Parkinson’s disease knows no language barriers

Parkinson’s Awareness Week from 1 to 7 November 2009 will be marked by the launch of pamphlets in the 10 most commonly spoken languages in New Zealand.

The theme ‘Korero Mai – Speak to me’ will see Parkinson’s New Zealand, and their 20 divisions across the country, focus on reaching out to families affected by Parkinson’s disease who may find English-only material a barrier to access to vital information.

‘A diagnosis of Parkinson’s can be hard to comprehend and for people who speak little or no English it can be even more confusing, stressful and alienating,‘ says the National Director of Parkinson’s New Zealand, Deirdre O’Sullivan.

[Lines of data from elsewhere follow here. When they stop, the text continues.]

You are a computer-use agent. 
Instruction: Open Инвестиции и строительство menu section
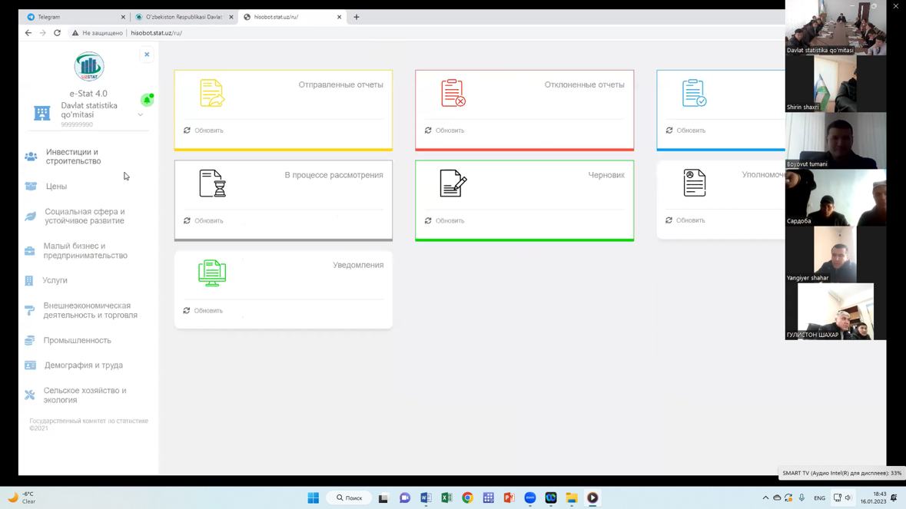click(x=73, y=157)
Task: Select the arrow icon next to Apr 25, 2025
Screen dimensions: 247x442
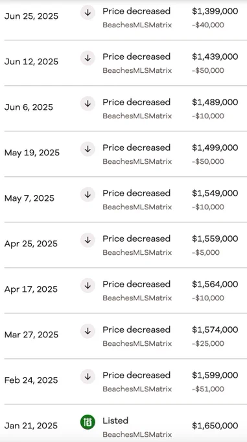Action: (x=88, y=240)
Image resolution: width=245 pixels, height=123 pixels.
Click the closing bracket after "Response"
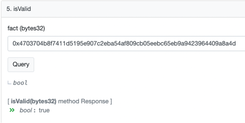pos(111,101)
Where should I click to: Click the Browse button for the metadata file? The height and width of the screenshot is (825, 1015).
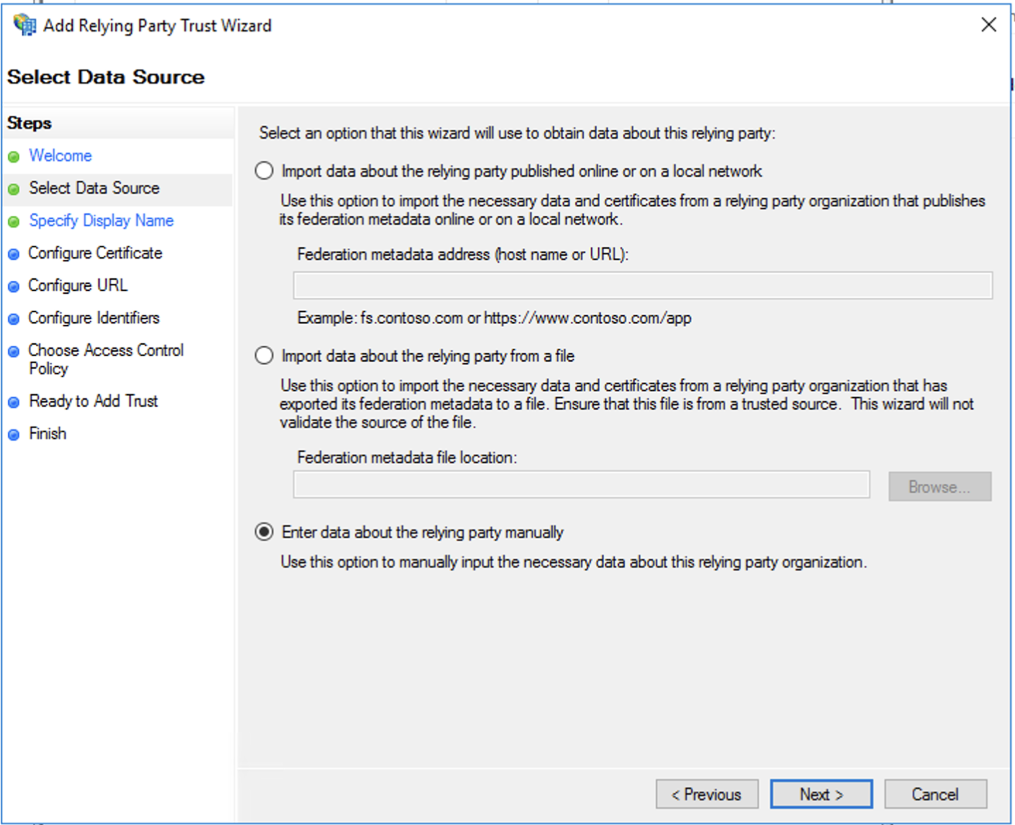(939, 486)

In addition to the English and Te Reo Māori versions, An Introduction to Parkinson’s, which describes Parkinson’s disease symptoms, treatments and related services, will be available in Arabic, Hindi, Korean, Samoan, Spanish, Tongan, traditional Chinese and simplified Chinese.

The multilingual pamphlets were launched at Parliament on Thursday 29th October to a crowd of Parkinson’s New Zealand members, community figures and cultural leaders.

According to the 2006 census, 2.2 percent of New Zealand’s population, or 88,000 people, cannot maintain an everyday conversation in English, and over 671,000 people in New Zealand speak two or more languages.

Parkinson’s New Zealand is proud to work towards being more accessible to all New Zealanders affected by Parkinson’s, as Parkinson’s does not discriminate – it can affect anyone of any age and ethnicity.